Don't Miss Out on International Stock ETF Opportunities

U.S. markets have made a good run, extending the bull rally into its ninth year. However, exchange traded fund investors should not overlook the potential opportunities in international markets

On the recent webcast, Why Smart-Beta Works for International Markets Too, Matthew Miskin, Senior Capital Markets Research Analyst at John Hancock Investments, outlined some of the risks that still remain in the global markets, pointing to upcoming elections and ongoing political risks in Europe that threaten to upset the status quo, such as a presidential election in France that shows a far-right party, which advocates leaving the European Union, having a chance of winning.

Nevertheless, the European Central Bank could continue to provide support in face of increased risks, deflationary pressures and weak growth. ECB assets are expected to reach unprecedented levels in response to Brexit and other crisis, Miskin said.

Miskin also argued that valuations look more attractive in international markets, especially after the record run-up in U.S. equities that pushed valuations at home to the extremes.
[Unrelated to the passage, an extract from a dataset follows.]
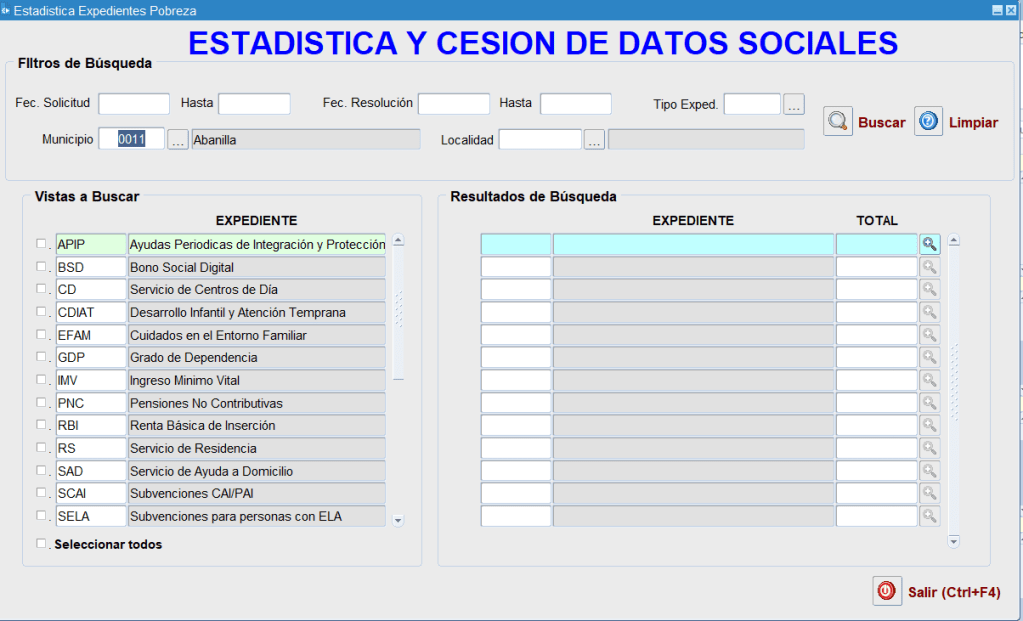
Task: Click the magnifier icon on first results row
Action: (930, 244)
For instance, Japan shows a forward price-to-earnings ratio of 16.02, U.K. 7.07 P/E, France 15.83 P/E, Switzerland 17.87 P/E and Germany 14.62 P/E, whereas the U.S. is trading at a 18.83 P/E.

“Historically, periods of underperformance by international equities have been followed by periods of outuperformance,” Miskin said.

Steve Deroian, Head of ETF Strategy at John Hancock Investments, also warned that investors are missing out if they are too focused on domestic markets. While U.S. stocks are a big component in global markets, international equities still make up 47.3% of the MSCI All Country World Index.

“Our research shows that advisors are underweight in international equities compared to both market-weighted index and institutional exposure,” Deroian said.